Extracted records:

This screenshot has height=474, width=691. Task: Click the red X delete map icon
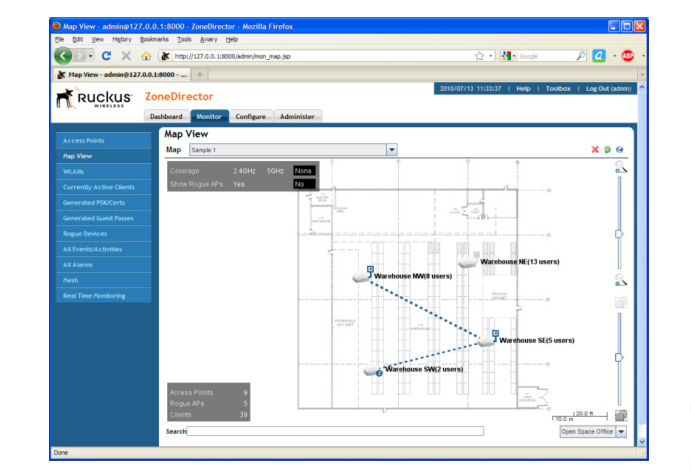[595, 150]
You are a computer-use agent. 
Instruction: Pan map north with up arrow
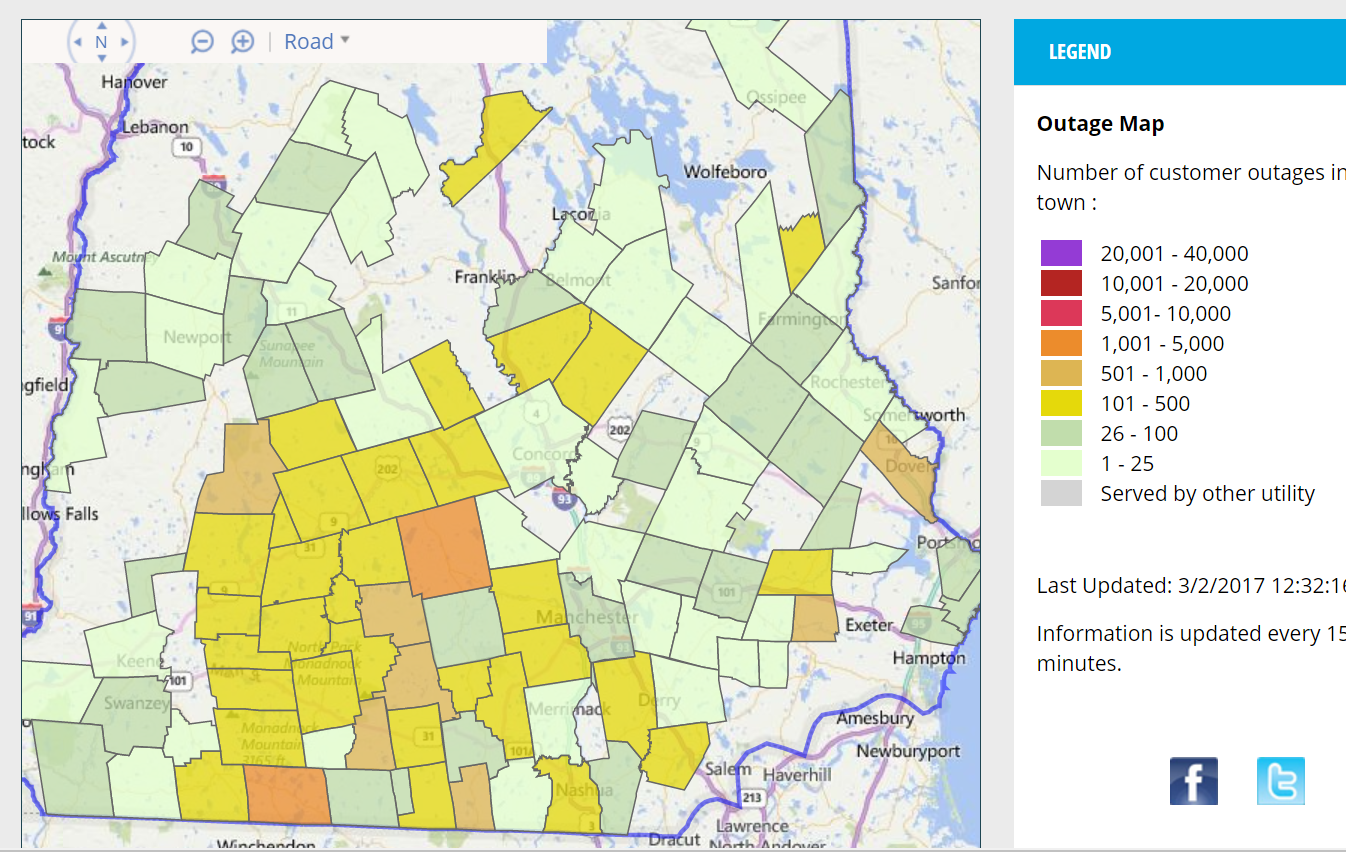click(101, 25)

(Work to do):
Extract every line of the records above word for word, leaving out the pictures.

(The result):
This screenshot has height=474, width=691. Task: Click the red X delete map icon
[595, 150]
You are a computer-use agent. 
Instruction: Pan map north with up arrow
click(101, 25)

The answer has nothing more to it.